Like most of you, I was bummed when I heard the news that Microsoft was buying Skype. I always have a sinking feeling in the pit of my stomach when a beloved tool/brand is swallowed by Microsoft. (Or even a person—remember Ray Ozzie? He was a rock star before he joined MS! I’m glad he’s no longer there.) I wrote off Microsoft as strategically relevant years ago. Loyal readers will notice that we rarely analyze Microsoft’s moves. Most of our clients just aren’t that interested either.
In the enterprise, MS software is a necessary evil. The MS Office franchise/lock-in has been remarkably successful for almost two decades. Enterprise IT execs have to take Microsoft’s enterprise strategy into account—as they do the strategies of Oracle and SAP—and of HP and IBM. But there’s no innovation involved. Just evolution.
Most of MS’s interesting innovations, IMHO, have been in the consumer gaming area—Xbox and Kinect—for example. In fact, it’s in the consumer world where Microsoft’s brand is actually popular, rather than tolerated.
Microsoft HAS to “Own” a Large Share of Mobile/Wireless Interactions
Finally, there’s Microsoft’s more current public strategic struggle to become a major player in the mobile/wireless field. Now that the majority of information consumption and interaction are taking place on mobile devices, Microsoft can’t afford NOT to be a major platform player in the mobile/wireless world.
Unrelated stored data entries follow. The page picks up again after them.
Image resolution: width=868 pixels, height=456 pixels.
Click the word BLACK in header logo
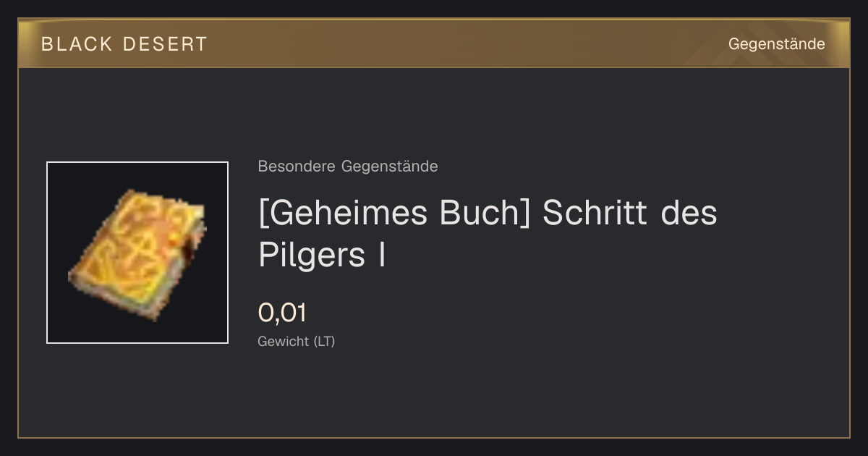point(77,44)
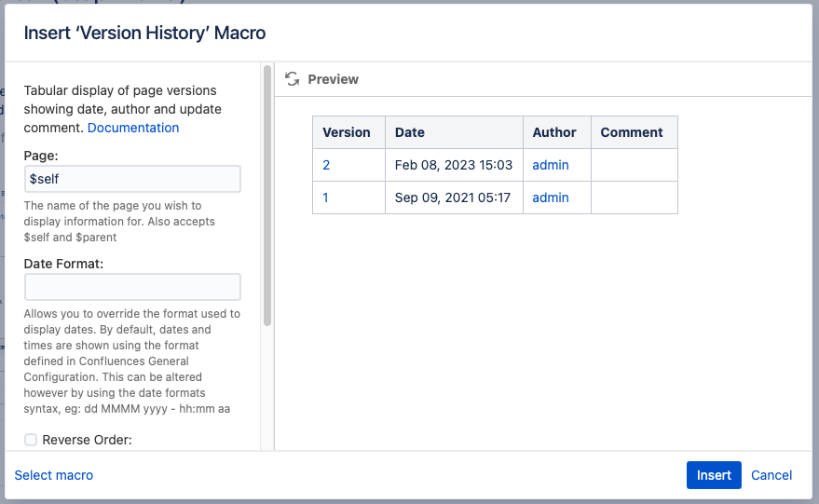819x504 pixels.
Task: Click the Version column header
Action: (348, 132)
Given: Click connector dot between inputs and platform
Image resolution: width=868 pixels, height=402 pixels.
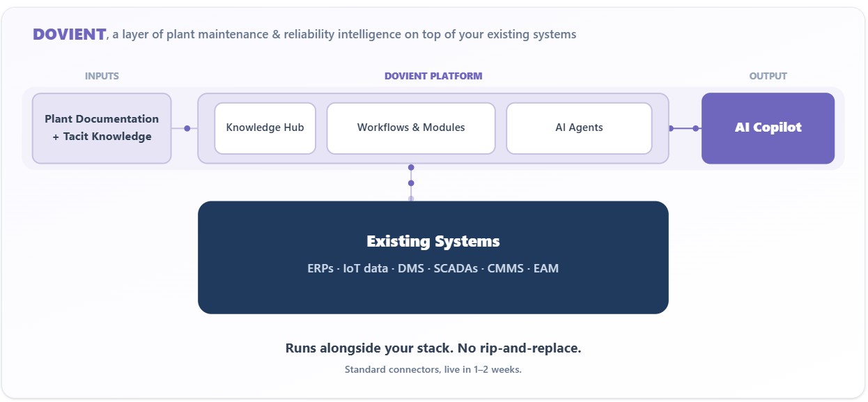Looking at the screenshot, I should [187, 128].
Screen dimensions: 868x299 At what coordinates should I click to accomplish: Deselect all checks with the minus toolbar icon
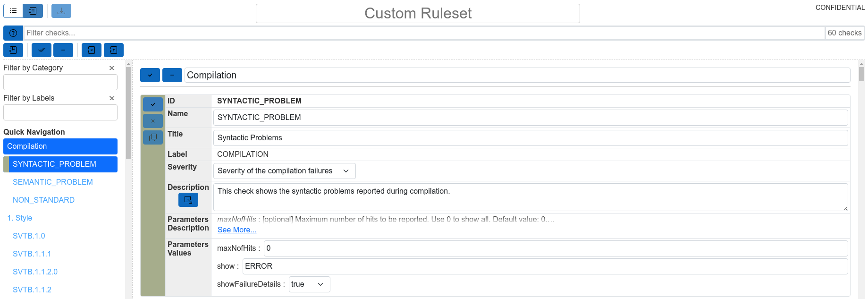point(63,50)
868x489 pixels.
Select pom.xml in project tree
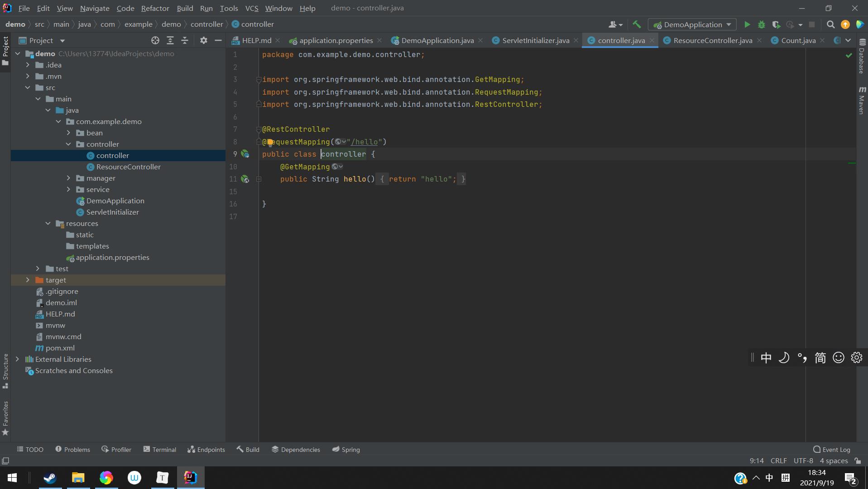point(60,348)
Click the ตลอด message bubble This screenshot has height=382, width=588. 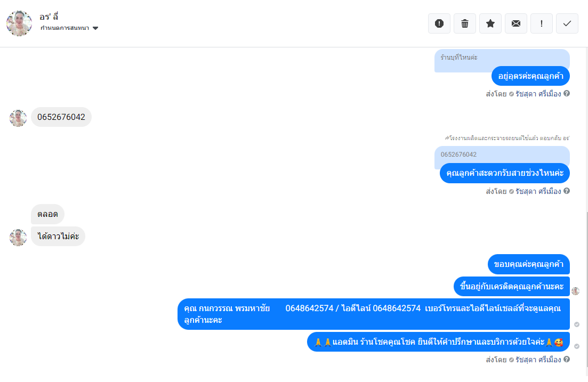coord(47,214)
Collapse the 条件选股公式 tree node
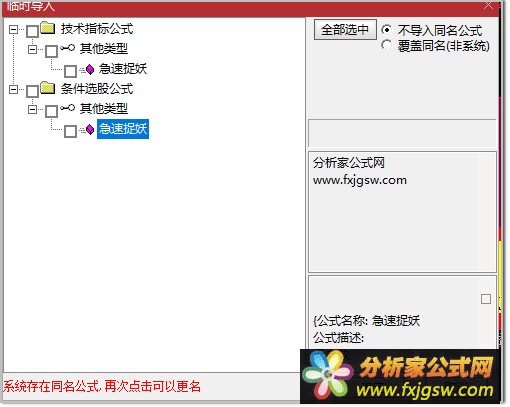The image size is (510, 407). (13, 89)
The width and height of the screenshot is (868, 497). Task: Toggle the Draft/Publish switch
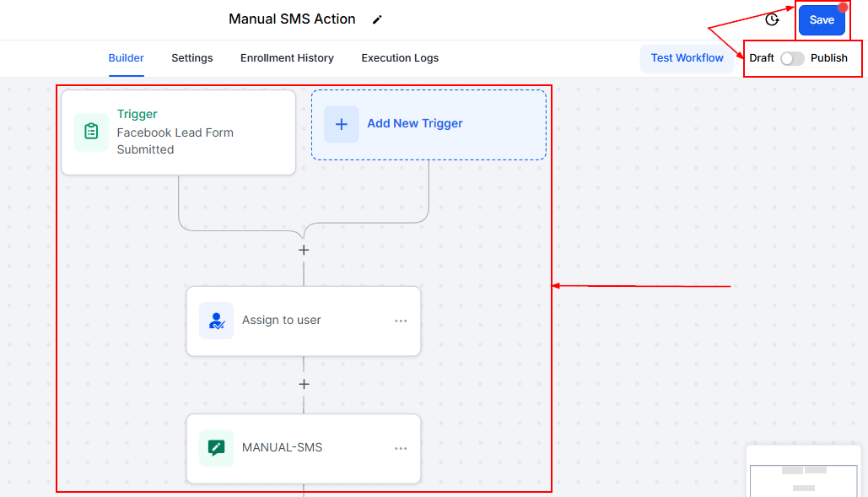[x=792, y=58]
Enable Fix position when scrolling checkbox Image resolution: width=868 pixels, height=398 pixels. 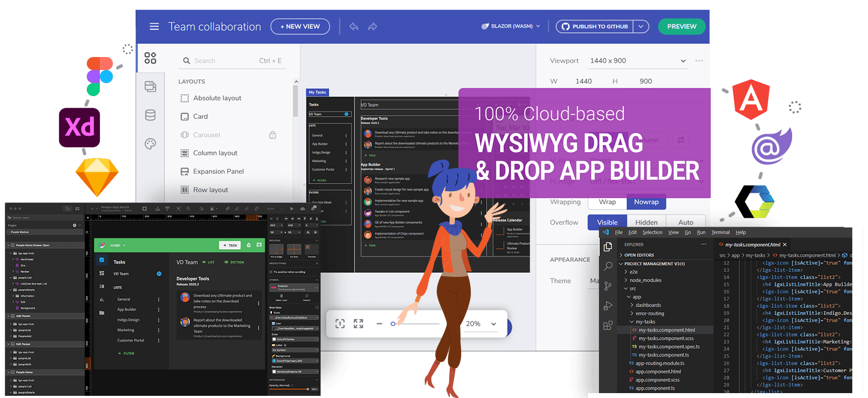coord(271,272)
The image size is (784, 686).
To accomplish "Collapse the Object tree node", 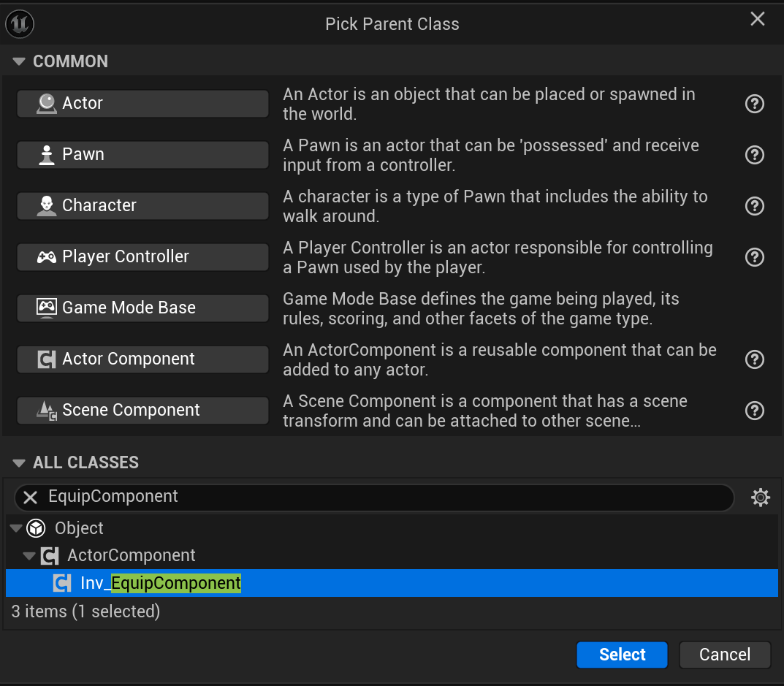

Microsoft has invested years in mobile OS skirmishes and attempts to woo handset suppliers and telcos alike to a MS-centric mobile ecosystem. Now the company is taking a more heavy-handed and direct approach: buying its way in. First, by mounting a coup at Nokia. Second, by injecting money and support into RIM in exchange for the Bing search franchise. And, now, the real land grab: buying Skype. Notice that Microsoft’s current strategy doesn’t presume that Microsoft owns the mobile OS. It’s playing higher up the stack in the Internet services space (search and real-time interaction).